Shehbaz’s crucial role
The younger Sharif played a pivotal role in maintaining cohesion among a coalition of diverse parties for 16 months following the parliamentary ousting of former premier and rival Imran Khan in 2022. Additionally, he was instrumental in securing a crucial International Monetary Fund (IMF) agreement in 2023.
Shehbaz assumed the position of Prime Minister as the PML-N set aside differences with the influential military in opposition to their shared adversary, Khan, who clashed with top generals over policy discrepancies. During this period, Nawaz Sharif resided in self-imposed exile in London and was ineligible for public office.

Before his tenure as PM, the younger Sharif was recognized more for his adept administrative skills than his political acumen, having served thrice as CM in Punjab, the nation’s largest province. However, upon assuming the role of PM, he swiftly adopted the role of mediator between coalition parties often in conflict over significant policies.

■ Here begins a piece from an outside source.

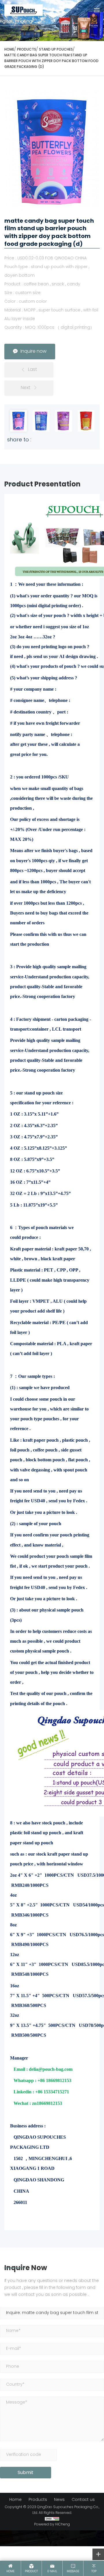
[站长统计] (52, 2519)
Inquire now (34, 351)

Shehbaz Sharif’s most notable achievement during his brief tenure was securing an IMF bailout as Pakistan teetered on the edge of a debt default. This agreement was finalized after Sharif personally engaged with IMF chief Kristalina Georgieva last June.

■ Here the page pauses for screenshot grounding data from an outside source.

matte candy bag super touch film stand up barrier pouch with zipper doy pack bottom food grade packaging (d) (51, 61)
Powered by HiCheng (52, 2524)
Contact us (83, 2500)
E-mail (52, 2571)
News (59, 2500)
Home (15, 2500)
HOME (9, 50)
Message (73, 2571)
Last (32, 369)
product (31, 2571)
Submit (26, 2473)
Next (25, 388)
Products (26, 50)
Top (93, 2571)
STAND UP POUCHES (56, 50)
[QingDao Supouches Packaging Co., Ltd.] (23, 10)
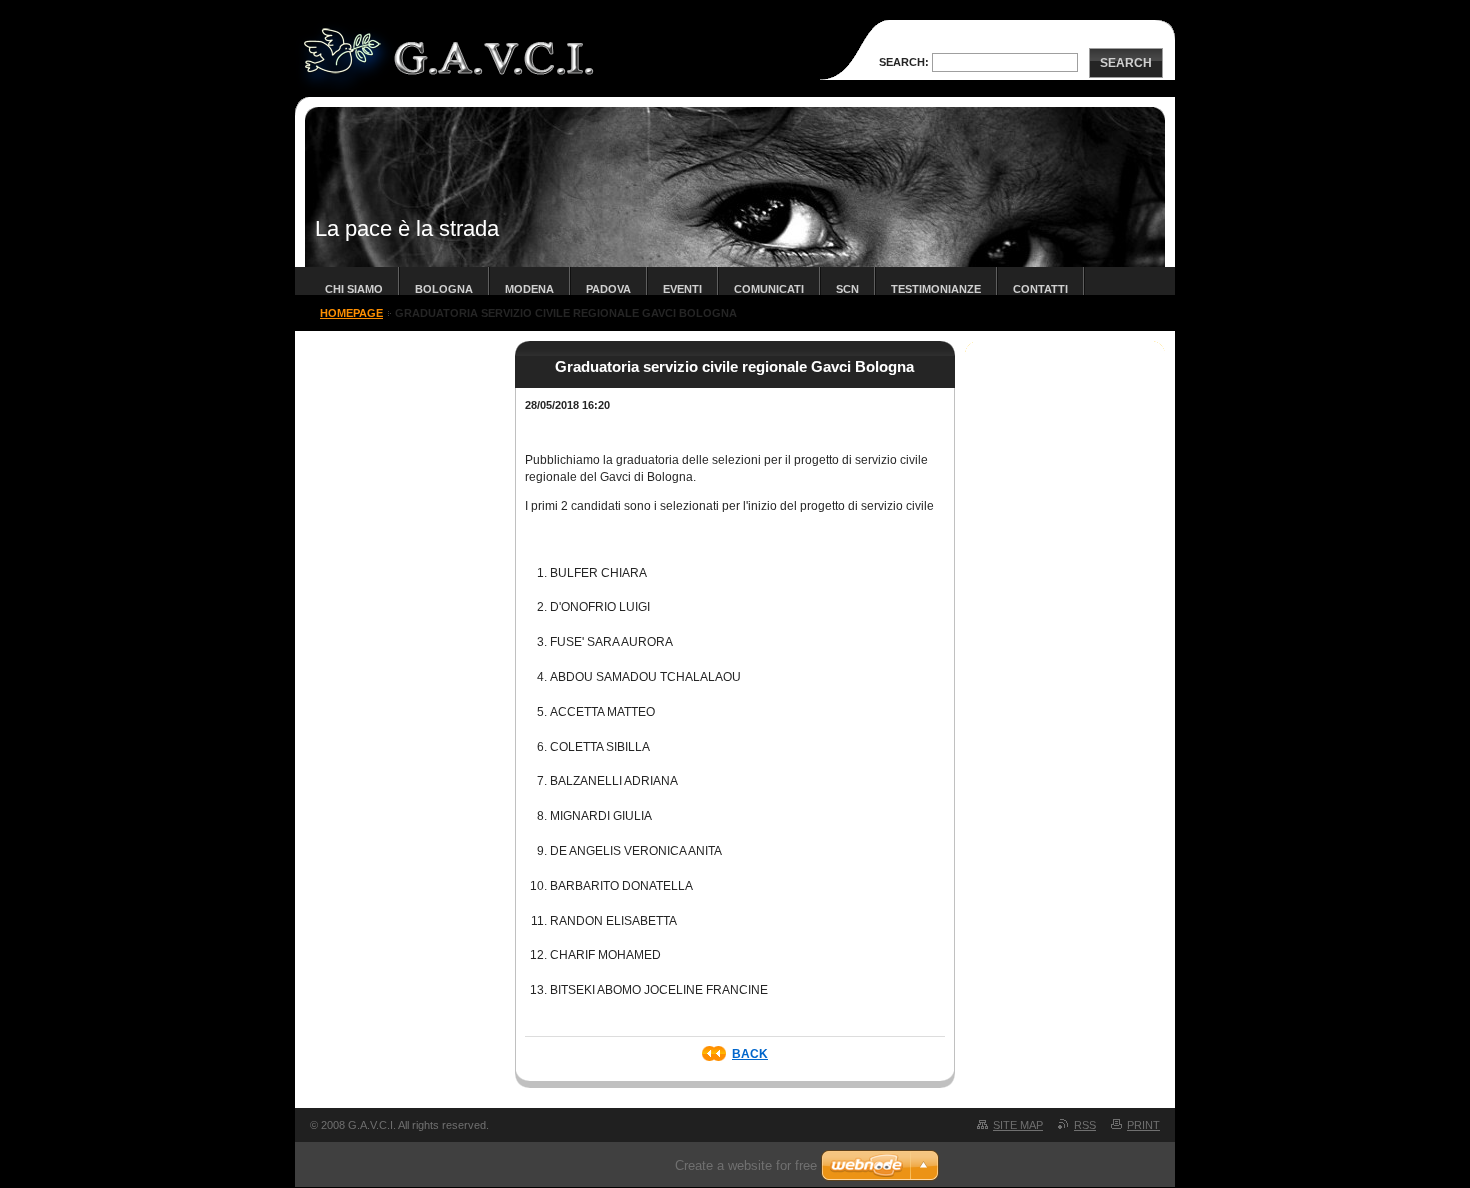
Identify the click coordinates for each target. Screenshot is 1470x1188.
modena (529, 289)
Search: (904, 62)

Nonetheless, under his administration, inflation soared to 38%, accompanied by a significant devaluation of the rupee – primarily attributed to the structural reforms mandated by the IMF program to stabilize the economy.
He attributes the economic downturn to Khan’s administration, alleging that they reneged on an agreement with the IMF just before his ousting. Sharif contends that his government was compelled to implement a series of reforms and eliminate subsidies, leading to a surge in inflation.
Key challenges
Pakistan continues to be enmeshed in the economic crisis with inflation remaining high, hovering around 30%, and economic growth slowing to around 2%.
But Sharif’s main role will be to maintain ties with the military, which has directly or indirectly dominated Pakistan since independence.
Unlike his elder brother, who has had a rocky relationship with the military in all his three terms, the younger Sharif is considered more acceptable and compliant by the generals, analysts say.
For several years, the military has denied it interferes in politics. But it has in the past directly intervened to topple civilian governments three times, and no prime minister has finished a full five-year term since independence in 1947.